Entries for locating words and elements:
>>>>>
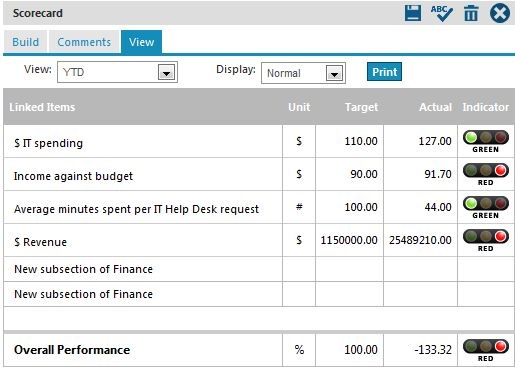
Task: Click red indicator for Income against budget
Action: pos(486,174)
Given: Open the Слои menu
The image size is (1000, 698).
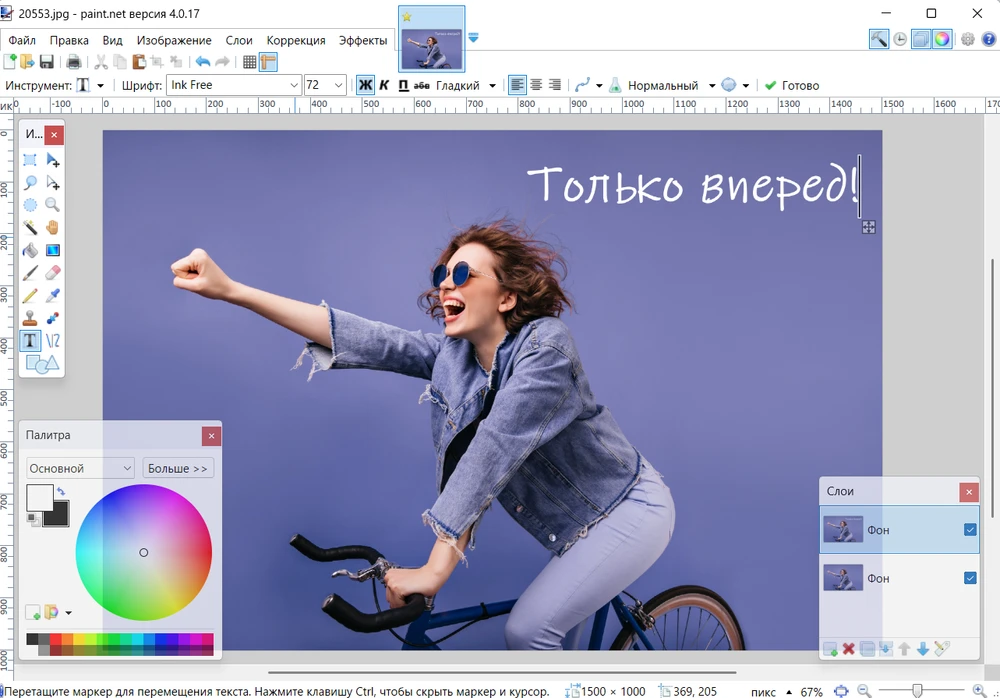Looking at the screenshot, I should (239, 40).

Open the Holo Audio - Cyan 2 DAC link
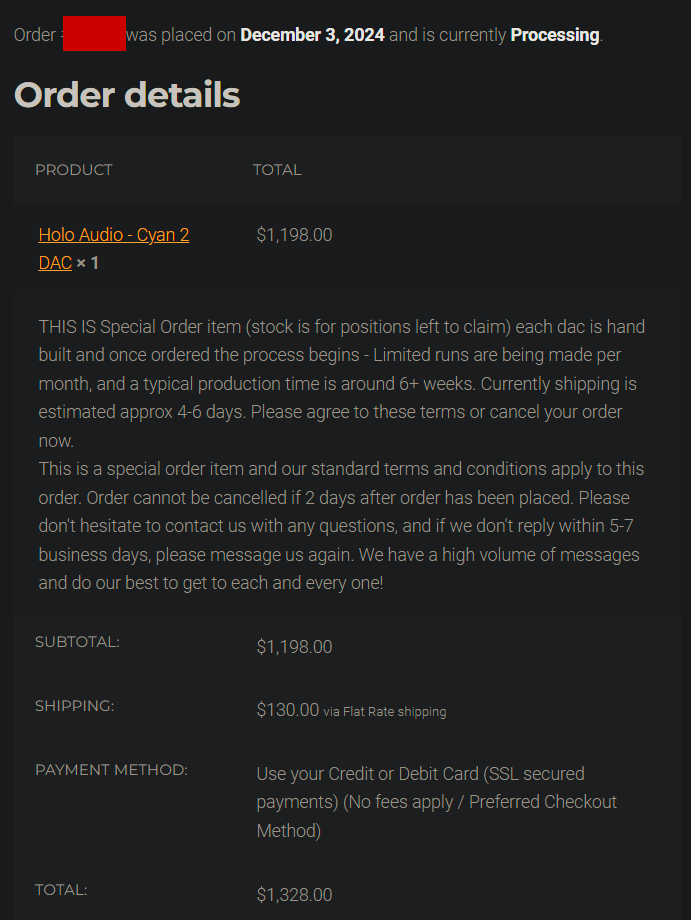point(113,236)
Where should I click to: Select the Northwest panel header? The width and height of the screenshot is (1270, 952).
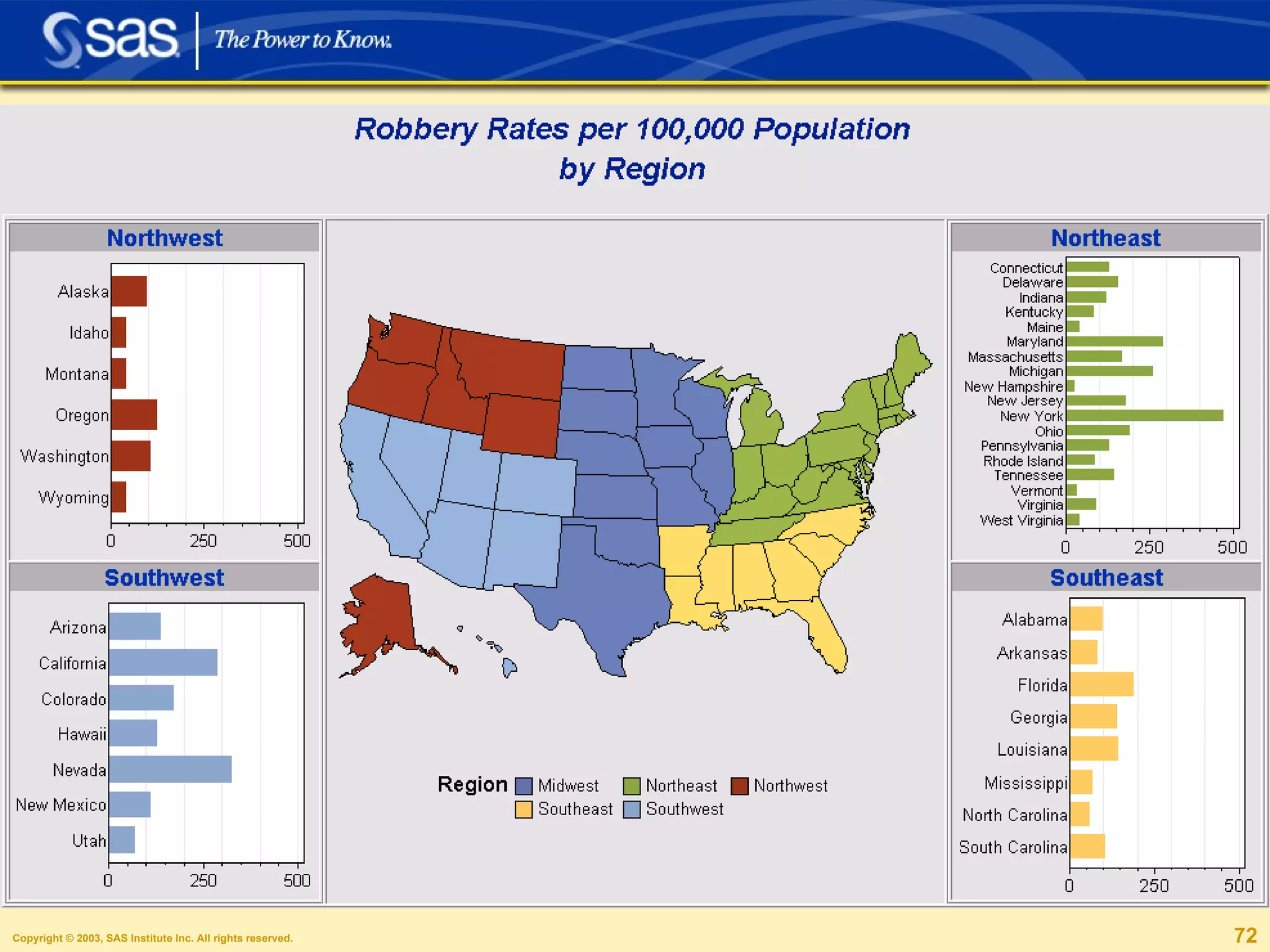click(x=164, y=238)
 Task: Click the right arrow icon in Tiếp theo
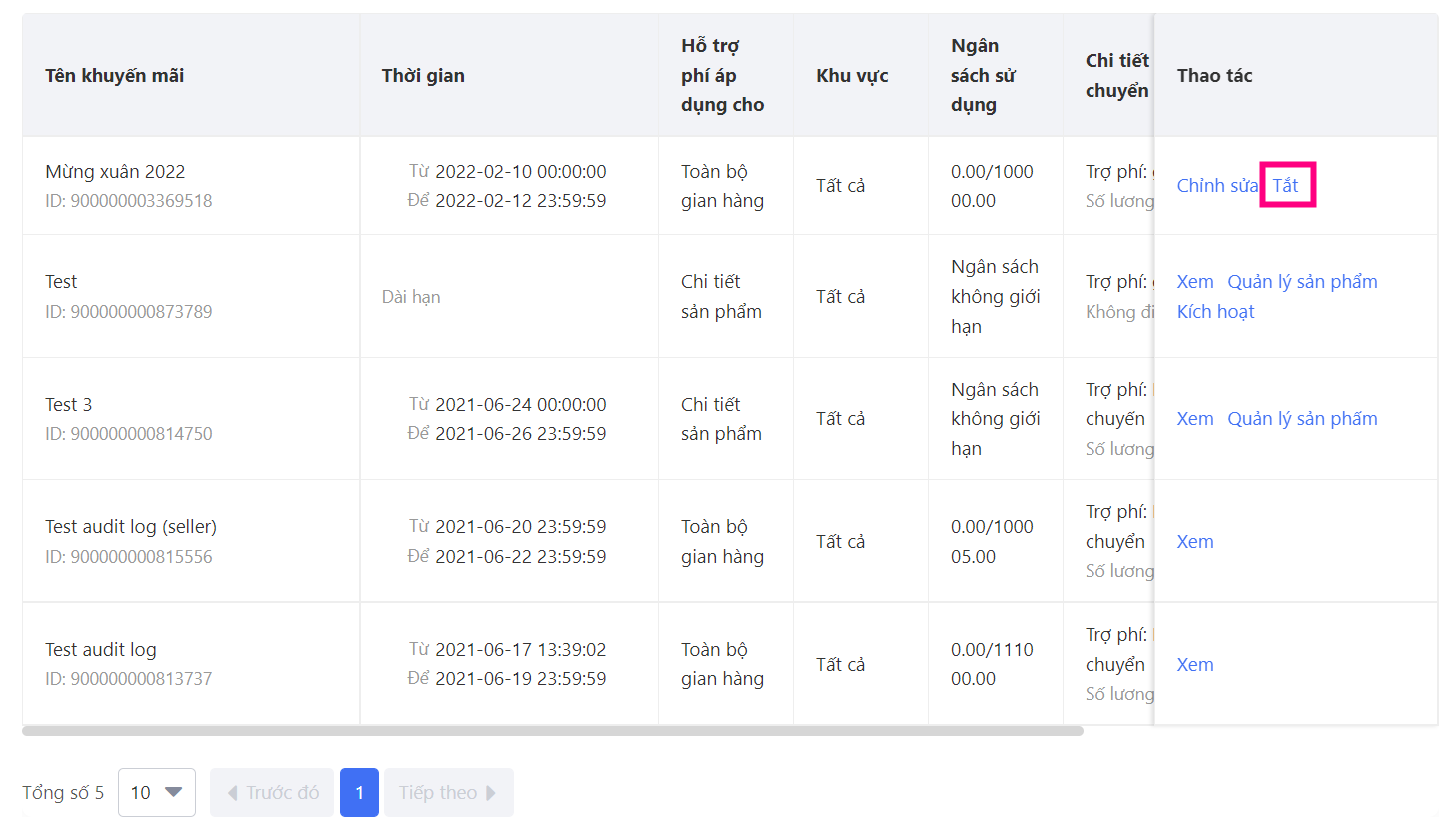[491, 793]
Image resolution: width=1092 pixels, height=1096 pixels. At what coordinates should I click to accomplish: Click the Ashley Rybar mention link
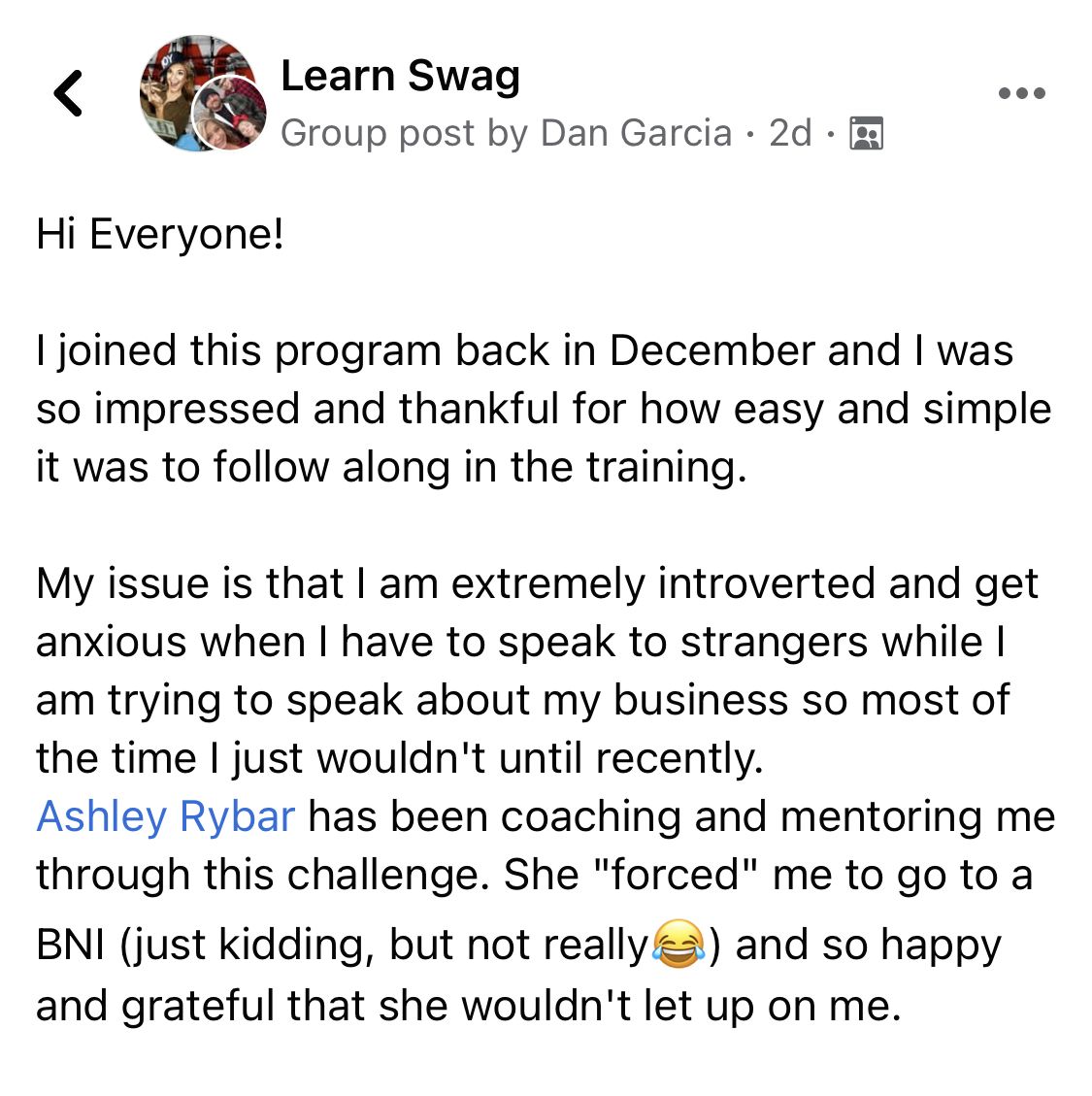click(x=165, y=816)
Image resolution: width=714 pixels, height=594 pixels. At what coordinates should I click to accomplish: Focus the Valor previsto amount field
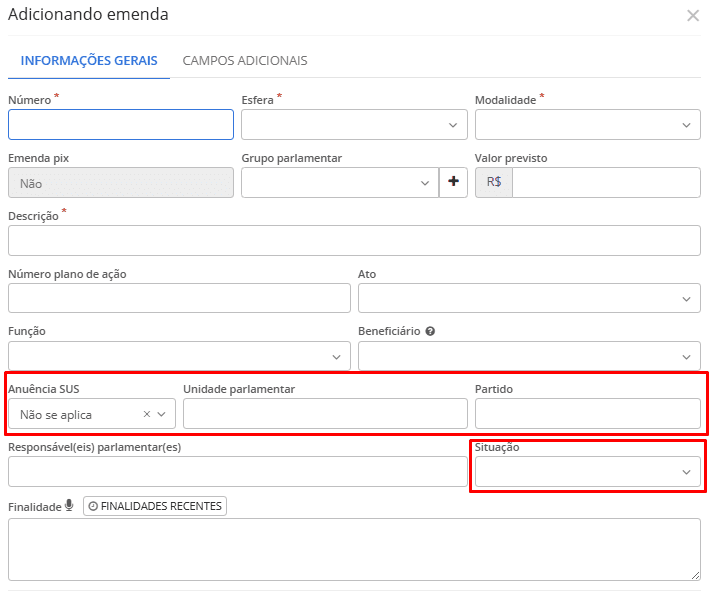[x=605, y=183]
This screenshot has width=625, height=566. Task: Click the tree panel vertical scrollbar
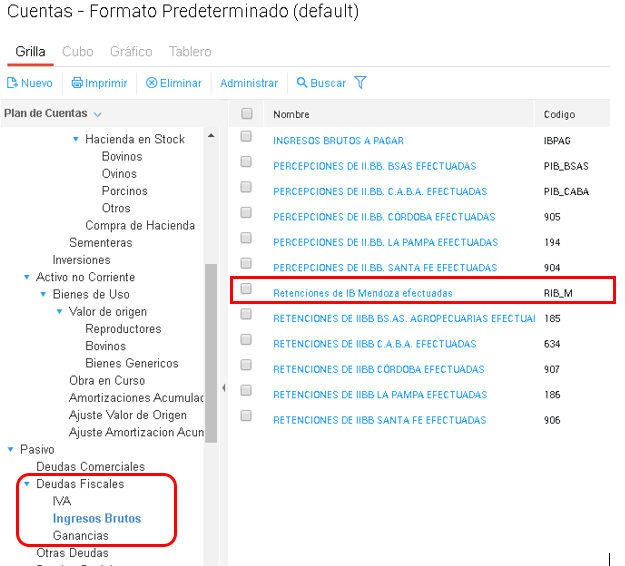tap(210, 340)
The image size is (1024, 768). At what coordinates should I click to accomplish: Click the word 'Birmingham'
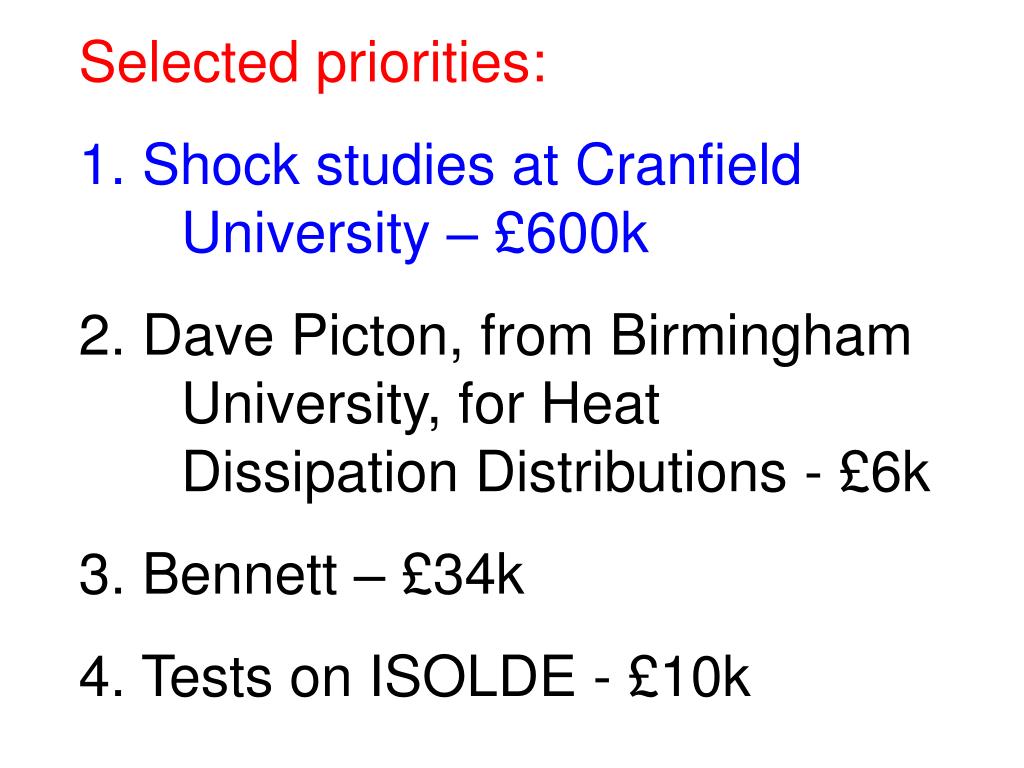[761, 337]
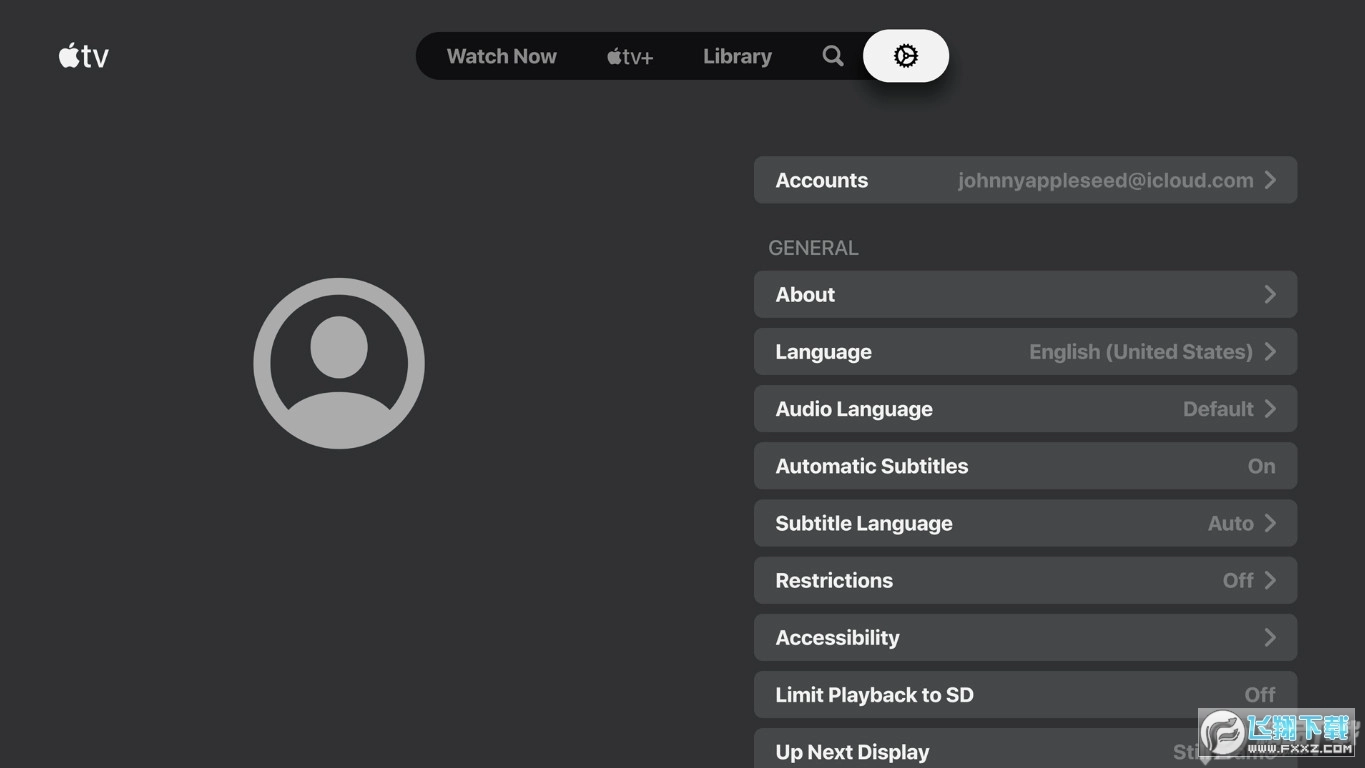Switch to the Watch Now tab

tap(501, 57)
<<<<<
◆ **WHAT YOU NEED TO DO**
Please recast the records above as a Markdown table with the columns "Row" and "Line," numbering each line and skipping blank ones. Leave the pictures out of the answer.

◆ **RESPONSE TO THE TASK**
| Row | Line |
|---|---|
| 1 | Task: Click red indicator for Income against budget |
| 2 | Action: pos(486,174) |
| 3 | Given: Open the Слои menu |
| 4 | The image size is (1000, 698). |
| 5 | Looking at the screenshot, I should (239, 40). |
| 6 | Open the Holo Audio - Cyan 2 DAC link |
| 7 | point(113,236) |
| 8 | Where should I click to: Select the Northwest panel header? The width and height of the screenshot is (1270, 952). |
| 9 | click(x=164, y=238) |
| 10 |  Task: Click the right arrow icon in Tiếp theo |
| 11 | [491, 793] |
| 12 | Image resolution: width=1092 pixels, height=1096 pixels. At what coordinates should I click to accomplish: Click the Ashley Rybar mention link |
| 13 | click(x=165, y=816) |
| 14 | Image resolution: width=714 pixels, height=594 pixels. At what coordinates should I click to accomplish: Focus the Valor previsto amount field |
| 15 | [x=605, y=183] |
| 16 | This screenshot has width=625, height=566. Task: Click the tree panel vertical scrollbar |
| 17 | tap(210, 340) |
| 18 | The image size is (1024, 768). At what coordinates should I click to accomplish: Click the word 'Birmingham' |
| 19 | [761, 337] |
| 20 | Switch to the Watch Now tab |
| 21 | tap(501, 57) |